Write the listing out again in full. Every character must match.

--*--

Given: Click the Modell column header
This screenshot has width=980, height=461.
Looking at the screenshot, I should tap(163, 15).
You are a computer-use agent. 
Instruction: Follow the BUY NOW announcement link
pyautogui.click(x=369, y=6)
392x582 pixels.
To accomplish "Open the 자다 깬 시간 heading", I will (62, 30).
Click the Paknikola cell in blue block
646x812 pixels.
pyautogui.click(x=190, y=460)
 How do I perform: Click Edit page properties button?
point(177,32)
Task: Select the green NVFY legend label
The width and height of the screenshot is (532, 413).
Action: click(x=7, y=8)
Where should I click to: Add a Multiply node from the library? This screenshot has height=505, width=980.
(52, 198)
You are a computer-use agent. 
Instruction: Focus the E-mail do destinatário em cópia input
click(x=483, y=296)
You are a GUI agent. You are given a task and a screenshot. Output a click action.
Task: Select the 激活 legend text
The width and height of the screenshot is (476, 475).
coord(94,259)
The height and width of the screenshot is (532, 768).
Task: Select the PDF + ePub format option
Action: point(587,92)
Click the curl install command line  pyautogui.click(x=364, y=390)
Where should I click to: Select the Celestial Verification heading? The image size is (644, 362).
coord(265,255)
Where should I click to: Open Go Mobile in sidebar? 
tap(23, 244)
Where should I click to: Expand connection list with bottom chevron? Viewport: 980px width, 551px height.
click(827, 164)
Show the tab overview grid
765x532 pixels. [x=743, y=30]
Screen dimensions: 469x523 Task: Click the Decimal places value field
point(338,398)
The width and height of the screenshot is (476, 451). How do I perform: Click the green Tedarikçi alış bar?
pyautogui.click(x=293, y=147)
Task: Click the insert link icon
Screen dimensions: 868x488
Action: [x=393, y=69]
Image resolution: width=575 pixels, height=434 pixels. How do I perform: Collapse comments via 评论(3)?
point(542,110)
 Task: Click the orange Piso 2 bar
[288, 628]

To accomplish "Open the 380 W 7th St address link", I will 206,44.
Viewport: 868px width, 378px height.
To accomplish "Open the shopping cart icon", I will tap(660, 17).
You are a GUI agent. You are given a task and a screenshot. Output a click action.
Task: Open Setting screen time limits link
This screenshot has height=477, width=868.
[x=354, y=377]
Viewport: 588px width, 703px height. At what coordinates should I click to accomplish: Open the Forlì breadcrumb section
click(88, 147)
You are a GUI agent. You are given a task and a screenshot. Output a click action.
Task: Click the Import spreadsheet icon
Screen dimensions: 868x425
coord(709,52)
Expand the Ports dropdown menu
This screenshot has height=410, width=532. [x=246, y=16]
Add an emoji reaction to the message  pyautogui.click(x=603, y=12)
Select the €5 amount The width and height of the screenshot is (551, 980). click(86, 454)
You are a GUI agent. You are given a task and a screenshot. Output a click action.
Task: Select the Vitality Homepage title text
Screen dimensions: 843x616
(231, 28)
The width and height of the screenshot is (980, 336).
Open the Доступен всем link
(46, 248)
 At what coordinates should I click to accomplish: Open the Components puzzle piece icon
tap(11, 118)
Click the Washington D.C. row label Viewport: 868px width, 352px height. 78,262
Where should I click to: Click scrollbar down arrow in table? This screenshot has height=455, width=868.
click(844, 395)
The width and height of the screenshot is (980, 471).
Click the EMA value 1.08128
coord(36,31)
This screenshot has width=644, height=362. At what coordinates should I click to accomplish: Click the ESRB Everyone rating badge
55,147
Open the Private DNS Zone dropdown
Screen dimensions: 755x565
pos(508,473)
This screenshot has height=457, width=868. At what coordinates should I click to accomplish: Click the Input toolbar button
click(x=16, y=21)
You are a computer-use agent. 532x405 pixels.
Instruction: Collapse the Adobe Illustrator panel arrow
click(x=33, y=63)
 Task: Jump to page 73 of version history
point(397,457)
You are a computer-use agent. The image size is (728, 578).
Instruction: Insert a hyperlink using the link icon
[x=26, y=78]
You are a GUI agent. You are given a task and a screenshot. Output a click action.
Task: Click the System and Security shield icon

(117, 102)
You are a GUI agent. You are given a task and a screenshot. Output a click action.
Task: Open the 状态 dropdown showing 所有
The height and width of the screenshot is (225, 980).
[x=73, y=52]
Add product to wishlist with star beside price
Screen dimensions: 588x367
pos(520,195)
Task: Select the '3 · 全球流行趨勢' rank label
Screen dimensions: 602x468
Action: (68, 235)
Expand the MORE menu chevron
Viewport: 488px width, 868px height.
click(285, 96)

--*--

Answer to this problem:
Given: Click the Modell column header
This screenshot has width=980, height=461.
Looking at the screenshot, I should tap(163, 15).
You are a computer-use agent. 
Instruction: Follow the BUY NOW announcement link
pyautogui.click(x=369, y=6)
392x582 pixels.
To accomplish "Open the 자다 깬 시간 heading", I will (62, 30).
Click the Paknikola cell in blue block
646x812 pixels.
pyautogui.click(x=190, y=460)
 How do I perform: Click Edit page properties button?
point(177,32)
Task: Select the green NVFY legend label
The width and height of the screenshot is (532, 413).
Action: click(x=7, y=8)
Where should I click to: Add a Multiply node from the library? This screenshot has height=505, width=980.
(52, 198)
You are a computer-use agent. 
Instruction: Focus the E-mail do destinatário em cópia input
click(x=483, y=296)
You are a GUI agent. You are given a task and a screenshot. Output a click action.
Task: Select the 激活 legend text
The width and height of the screenshot is (476, 475).
coord(94,259)
The height and width of the screenshot is (532, 768).
Task: Select the PDF + ePub format option
Action: point(587,92)
Click the curl install command line  pyautogui.click(x=364, y=390)
Where should I click to: Select the Celestial Verification heading? The image size is (644, 362).
coord(265,255)
Where should I click to: Open Go Mobile in sidebar? 
tap(23, 244)
Where should I click to: Expand connection list with bottom chevron? Viewport: 980px width, 551px height.
click(827, 164)
Show the tab overview grid
765x532 pixels. [x=743, y=30]
Screen dimensions: 469x523 Task: Click the Decimal places value field
point(338,398)
The width and height of the screenshot is (476, 451). How do I perform: Click the green Tedarikçi alış bar?
pyautogui.click(x=293, y=147)
Task: Click the insert link icon
Screen dimensions: 868x488
Action: [x=393, y=69]
Image resolution: width=575 pixels, height=434 pixels. How do I perform: Collapse comments via 评论(3)?
point(542,110)
 Task: Click the orange Piso 2 bar
[288, 628]

To accomplish "Open the 380 W 7th St address link", I will 206,44.
Viewport: 868px width, 378px height.
To accomplish "Open the shopping cart icon", I will tap(660, 17).
You are a GUI agent. You are given a task and a screenshot. Output a click action.
Task: Open Setting screen time limits link
This screenshot has height=477, width=868.
[x=354, y=377]
Viewport: 588px width, 703px height. At what coordinates should I click to accomplish: Open the Forlì breadcrumb section
click(88, 147)
You are a GUI agent. You are given a task and a screenshot. Output a click action.
Task: Click the Import spreadsheet icon
Screen dimensions: 868x425
coord(709,52)
Expand the Ports dropdown menu
This screenshot has height=410, width=532. [x=246, y=16]
Add an emoji reaction to the message  pyautogui.click(x=603, y=12)
Select the €5 amount The width and height of the screenshot is (551, 980). click(86, 454)
You are a GUI agent. You are given a task and a screenshot. Output a click action.
Task: Select the Vitality Homepage title text
Screen dimensions: 843x616
(231, 28)
The width and height of the screenshot is (980, 336).
Open the Доступен всем link
(46, 248)
 At what coordinates should I click to accomplish: Open the Components puzzle piece icon
tap(11, 118)
Click the Washington D.C. row label Viewport: 868px width, 352px height. 78,262
Where should I click to: Click scrollbar down arrow in table? This screenshot has height=455, width=868.
click(844, 395)
The width and height of the screenshot is (980, 471).
Click the EMA value 1.08128
coord(36,31)
This screenshot has width=644, height=362. At what coordinates should I click to accomplish: Click the ESRB Everyone rating badge
55,147
Open the Private DNS Zone dropdown
Screen dimensions: 755x565
pos(508,473)
This screenshot has height=457, width=868. At what coordinates should I click to accomplish: Click the Input toolbar button
click(x=16, y=21)
You are a computer-use agent. 532x405 pixels.
Instruction: Collapse the Adobe Illustrator panel arrow
click(x=33, y=63)
 Task: Jump to page 73 of version history
point(397,457)
You are a computer-use agent. The image size is (728, 578).
Instruction: Insert a hyperlink using the link icon
[x=26, y=78]
You are a GUI agent. You are given a task and a screenshot. Output a click action.
Task: Click the System and Security shield icon

(117, 102)
You are a GUI agent. You are given a task and a screenshot. Output a click action.
Task: Open the 状态 dropdown showing 所有
The height and width of the screenshot is (225, 980).
[x=73, y=52]
Add product to wishlist with star beside price
Screen dimensions: 588x367
pos(520,195)
Task: Select the '3 · 全球流行趨勢' rank label
Screen dimensions: 602x468
Action: (68, 235)
Expand the MORE menu chevron
Viewport: 488px width, 868px height.
click(285, 96)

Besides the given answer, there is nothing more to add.